Supplied records
.....

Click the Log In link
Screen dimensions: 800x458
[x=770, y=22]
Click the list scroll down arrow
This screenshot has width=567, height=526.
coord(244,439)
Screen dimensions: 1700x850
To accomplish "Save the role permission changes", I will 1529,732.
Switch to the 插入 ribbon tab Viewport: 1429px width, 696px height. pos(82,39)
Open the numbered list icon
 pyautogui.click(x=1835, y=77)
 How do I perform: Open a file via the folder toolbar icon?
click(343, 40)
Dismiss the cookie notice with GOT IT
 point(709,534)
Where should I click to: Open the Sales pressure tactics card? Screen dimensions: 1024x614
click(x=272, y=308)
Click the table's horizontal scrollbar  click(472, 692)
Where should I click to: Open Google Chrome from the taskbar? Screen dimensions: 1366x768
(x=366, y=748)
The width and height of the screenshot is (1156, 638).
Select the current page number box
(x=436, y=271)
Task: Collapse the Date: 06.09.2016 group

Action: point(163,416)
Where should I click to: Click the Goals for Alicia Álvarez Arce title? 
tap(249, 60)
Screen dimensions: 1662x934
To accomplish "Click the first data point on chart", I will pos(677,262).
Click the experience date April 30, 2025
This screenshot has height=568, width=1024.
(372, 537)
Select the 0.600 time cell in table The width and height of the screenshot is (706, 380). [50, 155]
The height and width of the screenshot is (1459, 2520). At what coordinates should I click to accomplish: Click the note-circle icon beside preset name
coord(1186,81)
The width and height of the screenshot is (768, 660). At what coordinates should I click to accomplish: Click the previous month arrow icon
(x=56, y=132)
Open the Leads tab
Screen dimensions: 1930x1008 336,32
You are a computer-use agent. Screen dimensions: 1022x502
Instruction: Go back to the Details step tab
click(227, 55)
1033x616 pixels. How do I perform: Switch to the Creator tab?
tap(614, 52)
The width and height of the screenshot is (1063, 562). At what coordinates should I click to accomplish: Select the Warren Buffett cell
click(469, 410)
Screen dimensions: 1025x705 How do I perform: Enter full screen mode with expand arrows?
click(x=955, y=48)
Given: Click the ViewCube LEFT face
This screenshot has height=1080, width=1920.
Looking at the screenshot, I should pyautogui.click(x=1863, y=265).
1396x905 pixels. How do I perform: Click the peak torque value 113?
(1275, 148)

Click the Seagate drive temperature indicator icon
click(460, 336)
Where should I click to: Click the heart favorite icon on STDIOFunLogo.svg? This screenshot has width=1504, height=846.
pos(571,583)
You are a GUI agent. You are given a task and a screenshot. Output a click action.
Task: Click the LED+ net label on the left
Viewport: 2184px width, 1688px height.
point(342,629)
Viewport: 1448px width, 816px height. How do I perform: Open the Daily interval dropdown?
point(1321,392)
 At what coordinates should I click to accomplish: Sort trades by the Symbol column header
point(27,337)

.....

Given request
Copy all of the records above word for word, leaving every line unchanged.

Solved exercise
Click the Log In link
Screen dimensions: 800x458
[x=770, y=22]
Click the list scroll down arrow
This screenshot has width=567, height=526.
coord(244,439)
Screen dimensions: 1700x850
To accomplish "Save the role permission changes", I will 1529,732.
Switch to the 插入 ribbon tab Viewport: 1429px width, 696px height. pos(82,39)
Open the numbered list icon
 pyautogui.click(x=1835, y=77)
 How do I perform: Open a file via the folder toolbar icon?
click(343, 40)
Dismiss the cookie notice with GOT IT
 point(709,534)
Where should I click to: Open the Sales pressure tactics card? Screen dimensions: 1024x614
click(x=272, y=308)
Click the table's horizontal scrollbar  click(472, 692)
Where should I click to: Open Google Chrome from the taskbar? Screen dimensions: 1366x768
(x=366, y=748)
The width and height of the screenshot is (1156, 638).
Select the current page number box
(x=436, y=271)
Task: Collapse the Date: 06.09.2016 group

Action: point(163,416)
Where should I click to: Click the Goals for Alicia Álvarez Arce title? 
tap(249, 60)
Screen dimensions: 1662x934
To accomplish "Click the first data point on chart", I will pos(677,262).
Click the experience date April 30, 2025
This screenshot has height=568, width=1024.
(372, 537)
Select the 0.600 time cell in table The width and height of the screenshot is (706, 380). [50, 155]
The height and width of the screenshot is (1459, 2520). At what coordinates should I click to accomplish: Click the note-circle icon beside preset name
coord(1186,81)
The width and height of the screenshot is (768, 660). At what coordinates should I click to accomplish: Click the previous month arrow icon
(x=56, y=132)
Open the Leads tab
Screen dimensions: 1930x1008 336,32
You are a computer-use agent. Screen dimensions: 1022x502
Instruction: Go back to the Details step tab
click(227, 55)
1033x616 pixels. How do I perform: Switch to the Creator tab?
tap(614, 52)
The width and height of the screenshot is (1063, 562). At what coordinates should I click to accomplish: Select the Warren Buffett cell
click(469, 410)
Screen dimensions: 1025x705 How do I perform: Enter full screen mode with expand arrows?
click(x=955, y=48)
Given: Click the ViewCube LEFT face
This screenshot has height=1080, width=1920.
Looking at the screenshot, I should pyautogui.click(x=1863, y=265).
1396x905 pixels. How do I perform: Click the peak torque value 113?
(1275, 148)

Click the Seagate drive temperature indicator icon
click(460, 336)
Where should I click to: Click the heart favorite icon on STDIOFunLogo.svg? This screenshot has width=1504, height=846.
pos(571,583)
You are a GUI agent. You are given a task and a screenshot. Output a click action.
Task: Click the LED+ net label on the left
Viewport: 2184px width, 1688px height.
point(342,629)
Viewport: 1448px width, 816px height. How do I perform: Open the Daily interval dropdown?
point(1321,392)
 At what coordinates should I click to accomplish: Sort trades by the Symbol column header
point(27,337)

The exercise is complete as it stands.